##### Dataset records

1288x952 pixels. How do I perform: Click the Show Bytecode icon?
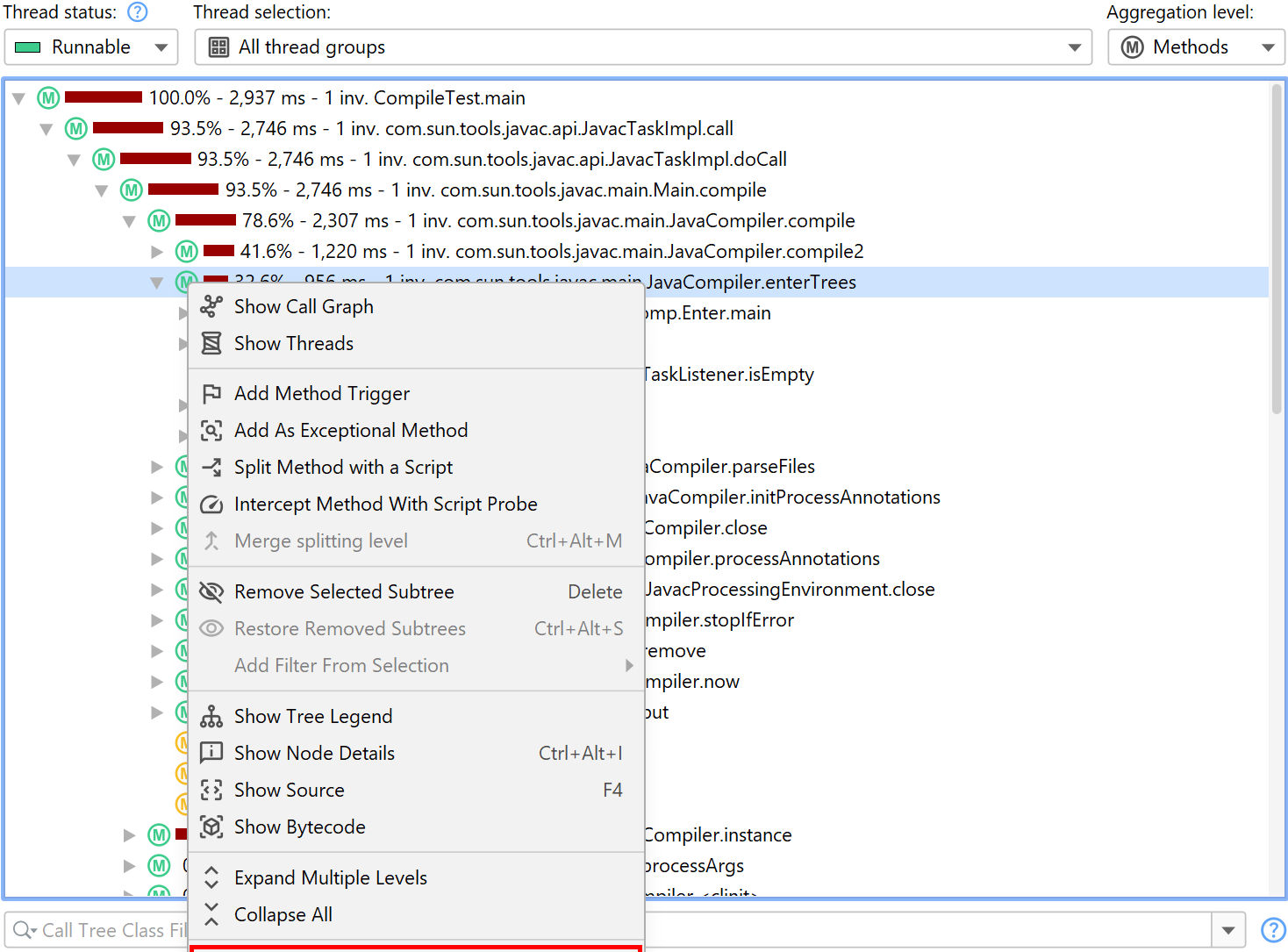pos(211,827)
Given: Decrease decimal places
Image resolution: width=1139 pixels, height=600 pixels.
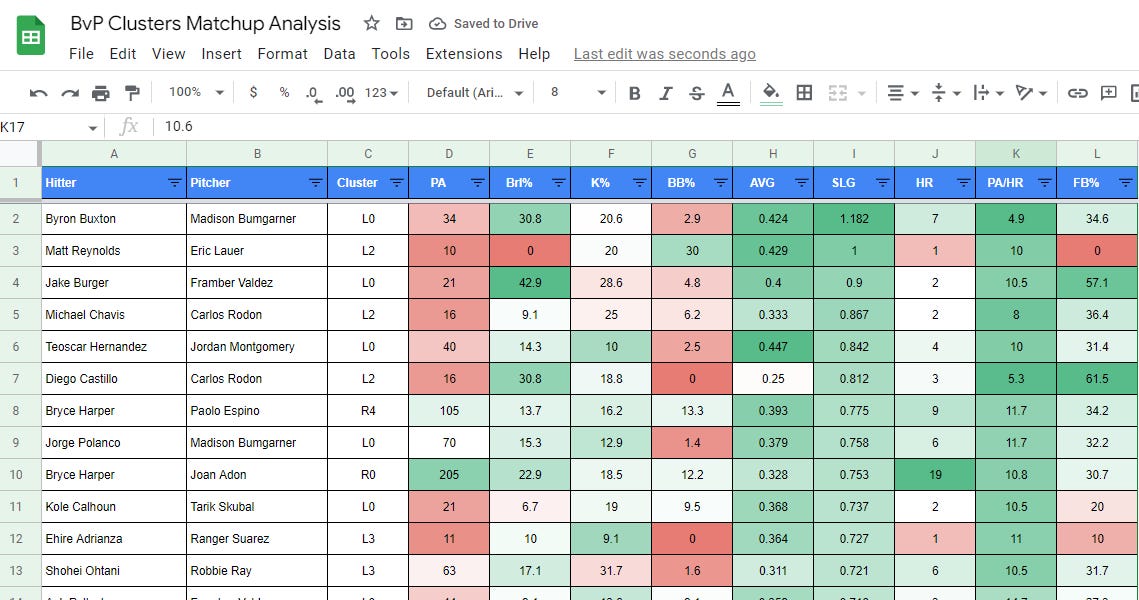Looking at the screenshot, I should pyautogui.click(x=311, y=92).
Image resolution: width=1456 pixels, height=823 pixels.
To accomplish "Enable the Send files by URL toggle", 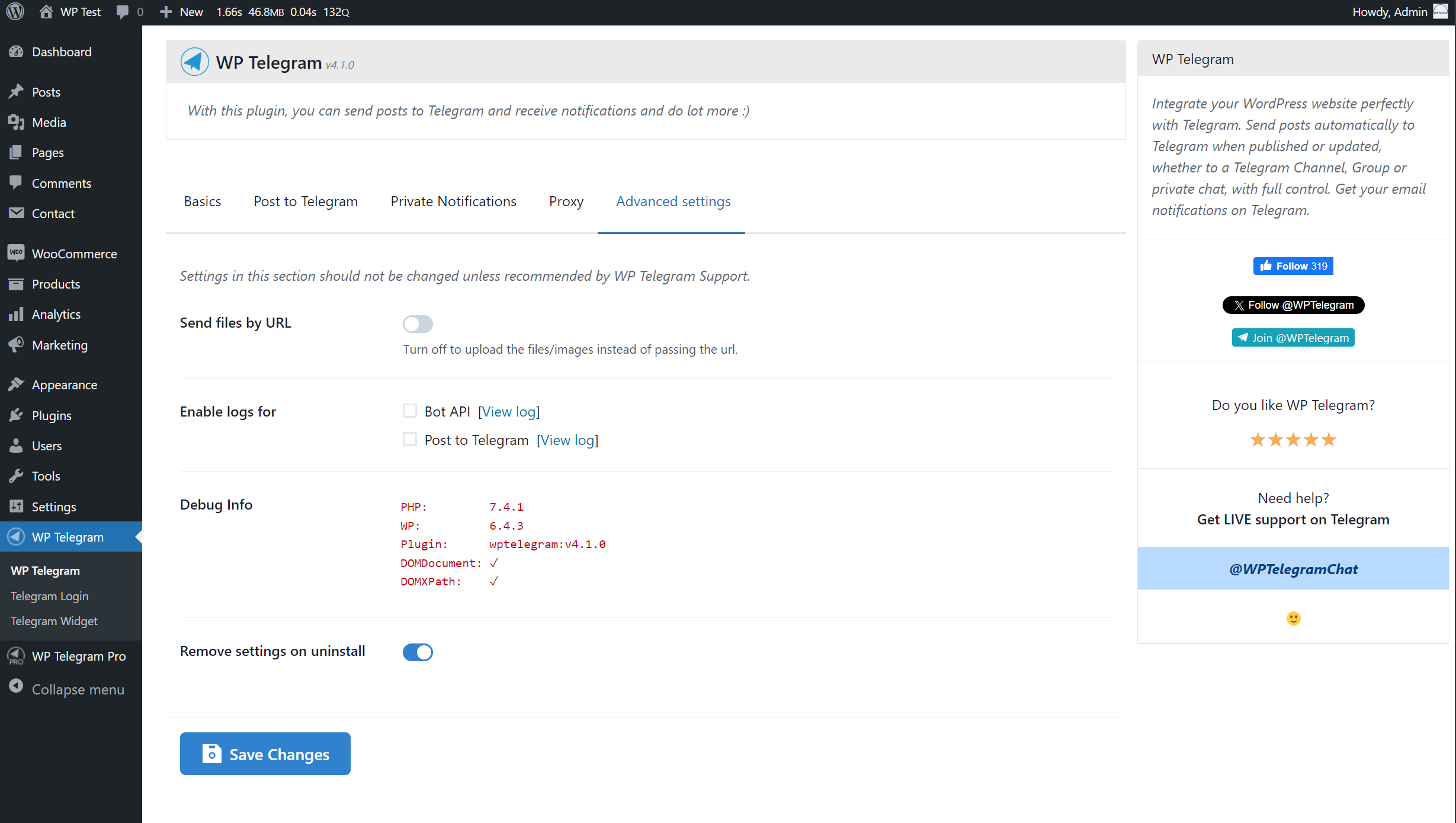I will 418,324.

##########

## Stated goal
Find each line in the items above that contains the word "height" and copy those lines in full.

## Finished task
Image resolution: width=1139 pixels, height=600 pixels.
Image resolution: width=1456 pixels, height=823 pixels.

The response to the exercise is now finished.